第4話

タニアが俺に向かって言った。

「では、安全な村まで戻ってステータスを確認しますよ。」


村に向かって歩き始めると、俺は自分のユニークスキル「バッタ変換」と「バッタ鑑定」について考え込む。いくら念じても、これらのスキルの表示を消すことはできないらしい。


「ステータスを開いたまま歩くのは危険です。ウノレド、やめなさい。」

俺は慌ててステータス画面を手で払うと、ステータス表示は消してしまった。


「やっぱりステータスを開いていましたか。」

どうやらカマをかけられたみたいだ。

リーナもこちらを見てにっと笑い

「ウノレドってわかりやすいね」


村に到着した俺たちに、タニアは

「では、リーナ、ウノレド。ステータスを開いて『タニアと共有』と念じてください。」


俺とリーナは言われた通りにステータスを開き、タニアと共有と念じる。

「いいですか、一般的にステータスは共有しないものです。仲間と思った人だけに共有してください。冒険者にとってスキルやステータスは生命線です。私は鑑定魔法を持っているので、無理やり見ることもできますけどね。」そう言うタニアはなぜかドヤ顔だ!
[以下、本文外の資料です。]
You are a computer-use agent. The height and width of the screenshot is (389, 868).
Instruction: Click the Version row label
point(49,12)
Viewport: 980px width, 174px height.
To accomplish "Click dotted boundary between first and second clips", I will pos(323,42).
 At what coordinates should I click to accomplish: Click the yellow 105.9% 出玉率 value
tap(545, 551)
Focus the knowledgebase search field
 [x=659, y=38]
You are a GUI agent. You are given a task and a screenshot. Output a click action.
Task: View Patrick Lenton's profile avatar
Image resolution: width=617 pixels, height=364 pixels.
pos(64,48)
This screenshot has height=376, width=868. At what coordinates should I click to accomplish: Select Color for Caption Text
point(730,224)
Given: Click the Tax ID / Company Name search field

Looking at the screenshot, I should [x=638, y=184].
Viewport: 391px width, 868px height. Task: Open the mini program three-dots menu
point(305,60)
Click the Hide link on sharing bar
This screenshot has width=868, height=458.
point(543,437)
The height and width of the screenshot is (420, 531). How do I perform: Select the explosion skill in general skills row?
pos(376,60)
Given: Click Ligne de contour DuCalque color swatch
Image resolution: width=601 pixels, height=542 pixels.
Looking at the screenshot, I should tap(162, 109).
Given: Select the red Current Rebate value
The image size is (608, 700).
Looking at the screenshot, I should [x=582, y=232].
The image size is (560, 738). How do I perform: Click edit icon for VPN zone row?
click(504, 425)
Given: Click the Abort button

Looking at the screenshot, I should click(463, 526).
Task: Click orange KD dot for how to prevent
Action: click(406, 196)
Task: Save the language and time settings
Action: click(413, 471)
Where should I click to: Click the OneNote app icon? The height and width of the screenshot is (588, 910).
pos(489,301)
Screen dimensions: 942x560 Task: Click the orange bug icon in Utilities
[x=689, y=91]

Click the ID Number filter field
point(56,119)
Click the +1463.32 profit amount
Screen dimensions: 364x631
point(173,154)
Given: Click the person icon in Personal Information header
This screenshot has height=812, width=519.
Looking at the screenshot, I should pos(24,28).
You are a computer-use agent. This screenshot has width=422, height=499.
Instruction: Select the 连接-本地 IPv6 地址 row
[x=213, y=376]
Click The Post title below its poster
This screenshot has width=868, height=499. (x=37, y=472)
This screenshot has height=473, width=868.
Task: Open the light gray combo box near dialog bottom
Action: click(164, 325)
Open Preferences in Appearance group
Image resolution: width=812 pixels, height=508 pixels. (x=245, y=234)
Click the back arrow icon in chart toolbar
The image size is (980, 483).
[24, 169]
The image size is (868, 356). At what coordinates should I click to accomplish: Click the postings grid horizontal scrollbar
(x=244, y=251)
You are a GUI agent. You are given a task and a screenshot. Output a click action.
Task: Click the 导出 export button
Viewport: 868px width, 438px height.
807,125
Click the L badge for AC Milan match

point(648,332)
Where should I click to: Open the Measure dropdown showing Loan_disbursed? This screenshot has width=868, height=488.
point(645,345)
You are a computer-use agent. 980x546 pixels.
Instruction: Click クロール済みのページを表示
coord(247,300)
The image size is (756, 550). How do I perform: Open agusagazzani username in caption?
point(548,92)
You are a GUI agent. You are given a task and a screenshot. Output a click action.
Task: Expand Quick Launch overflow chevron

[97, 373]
「ふむふむ、リーナは回復が使えるようですね。レベルをある程度あげたら、冒険者をしなくても教会でも食べていけますよ。将来有望ですね」

「私はお母さんと同じように冒険者になるの!」


次にタニアは俺の方を向き、俺のステータスを黙って見る。

じーーー。凝視だ。俺のステータスをタニアが凝視している。


おもむろに杖を俺に向け

「ステータス鑑定!」

「あの...」


タニアが黙って考え込む中、緊張する俺。たぶんバッタについてだよな

「リーナはここで待っていてください。ウノレドはこちらに。」


手を引っ張られ村の端に移動するとタニアは小声で話し始める。


「迫撃魔法もバッタ鑑定もバッタ変換も、私は初めて聞きました。」

「ですよねーーーー」


俺なにかやっちゃいましたか?たぶんあの石碑のせいだな。


----


考え込むタニアの横で、俺は自分のステータス画面を開いた。


名前:ウノレド Lv1

タイプ:「主人公」「男」

HP 43/43

MP 21/21

STR 10

VIT 8

AGI 14

INT 21

RES 18


《スキル》

『身体強化LV1』『疾走LV1』


《魔法》

迫撃魔法


《ユニークスキル》

『バッタ鑑定LV1』

『バッタ変換』


そういえば主人公ってなんだ???

それにしてもバッタ鑑定とは俺はどれだけバッタに詳しくなればいいんだろうか。


タニアがやっと口を開いた。

「私の専門の1つはステータス鑑定なので推測ですが説明します。まず迫撃魔法、未知の魔法は大変危険です。私が良いと言うまで絶対に使ってはいけません。」


「えっ、そんなに危ないの?」


「あなたは迂闊なところがあるので、この後、草原で試しましょう。絶対に村の中で使ってはいけませんよ。」


「バッタ鑑定は初めて見ますが特化型鑑定の1つと考えていいでしょう。一般的な鑑定より、より詳しい情報が見れることが多いです。ただご存知の通りバッタは草原にいるモンスターで生息数は少なく、あまり使えないでしょう。」


「バッタ変換は変換系スキルで、バッタを倒すことで何かしらのリソースを得ることができます。」


「変換系スキルはS級冒険者や歴史上の人物がよく持つスキルで大当たりと呼ばれる強力なスキルです。」


「ステータスは魔法型ですね、INTの値が一番高いです。一方でMPが低く、スキルは前衛型となっていてチグハグな印象です。これはとても珍しいです。ここまでINTが高いなら魔力操作や魔力回復といったスキルが生えていそうですが...」


タニアはとても早口に説明してくれた。そしてなんだかキラキラしている。とにかく、俺のステータスってかなり変なのね。


「さあ急ぎますよ!」


彼女は再び歩き始めた。キラキラと目を輝かせながら。

リーナと合流した後、俺たちは草原に向かう。

歩きながらリーナにこれから俺の魔法を草原で検証することを伝えた。

「タニアとっても興奮してる。ウノレドすごい魔法当たったんだね」

彼女のニッコリとした笑顔を見て、何だか安心する。リーナはとてもいい子なようだ!


ついに俺は魔法を使うことができる、迫撃魔法がどんなものなのか、俺の心はワクワクと不安でいっぱいだった。